Une chenille urticante qui peut provoquer, dans les cas les plus graves, oedèmes, difficultés respiratoires, accidents oculaires... De quoi inquiéter la direction des parcs et jardins de la Ville de Paris qui a fermé en urgence cinq hectares du jardin sur les trente et un. Heureusement pour les amateurs de jazz, les pelouses entourant la scène sont épargnées car les Thaumetopoea processionea ne s'installent que dans les chênes, à plusieurs mètres de hauteur.
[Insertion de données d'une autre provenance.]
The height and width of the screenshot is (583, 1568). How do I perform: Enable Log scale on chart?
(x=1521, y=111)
Le problème est que ses poils urticants, qui mesurent mois d'un quart de millimètre, peuvent être emportés par le vent, se ficher dans la peau et se casser par frottement, libérant le venin dans le sang.
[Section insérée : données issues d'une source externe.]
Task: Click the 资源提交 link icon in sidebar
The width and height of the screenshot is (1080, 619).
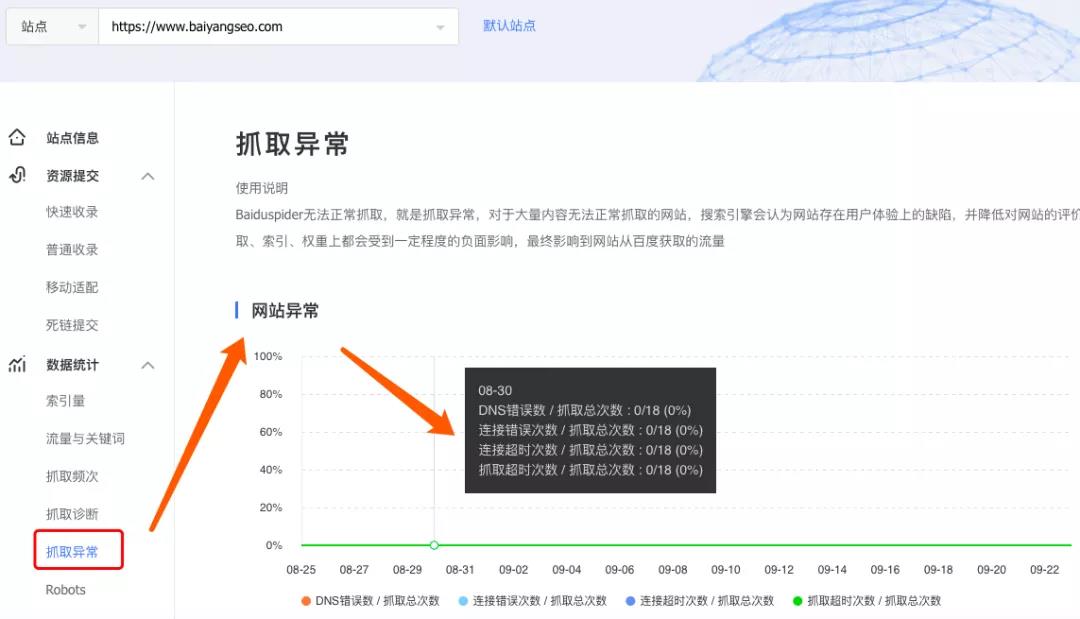Action: click(x=17, y=176)
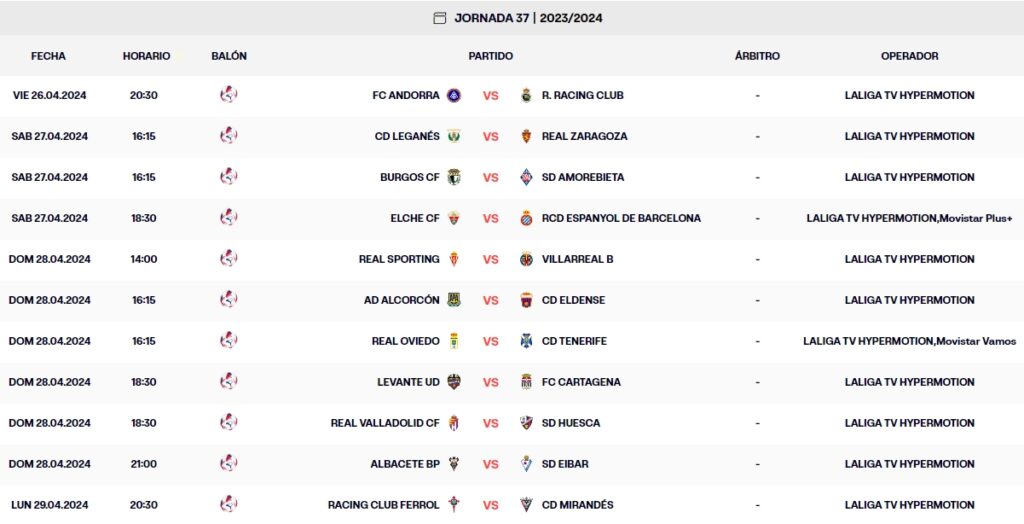
Task: Click the Real Zaragoza club crest
Action: click(x=527, y=137)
En priorité, les forestiers du parc ont nettoyé les secteurs très fréquentés par les enfants : l'aire de jeux, le théâtre astral et le théâtre de Guignol. Et maintenant, ils arpentent plusieurs fois par semaine les allées pour retirer un à un les cocons des futurs papillons. « Quand nous nous sommes rendu compte de cette invasion, il était trop tard pour utiliser le pesticide, le bacille de Thuringe, explique Pascal Bras, le patron des bûcherons du parc. En plus, il aurait fallu les verser par avion, ce qui était difficile... »

Du coup, protégés par des masques, des lunettes et des combinaisons étanches, les jardiniers volontaires se hissent vers les cimes grâce à des nacelles pour éliminer à la main ces chenilles néfastes.

Pas cantonnées au Parc floral

Jusqu'à présent, la présence de ces insectes n'a pas fait fuir le public du parc. « On a appris le problème juste en arrivant, témoignait Lætitia, institutrice d'une classe de CE 1 dans le XIX e , venue avec sa classe lundi dernier. J'ai juste donné la consigne aux enfants d'éviter les bandes rouges et blanches et de ne pas toucher les chenilles s'ils en voyaient par terre. »

Ces colonies de chenilles processionnaires ne se sont pas cantonnées au Parc floral. « Il y en a bien sûr aussi dans d'autres espaces verts de la région, comme dans le bois de Vincennes. Mais, pour des raisons mystérieuses, la densité de cocons dans le bois est beaucoup moins importante », précise Pascal Bras.

D'ici à trois semaines, une fois que les papillons auront éclos, le danger sera réduit. « Même si la présence de poils dans les nids continuera d'être problématique », pronostique Alain Roques, directeur de recherche à l'Inra - Institut national de recherche agronomique.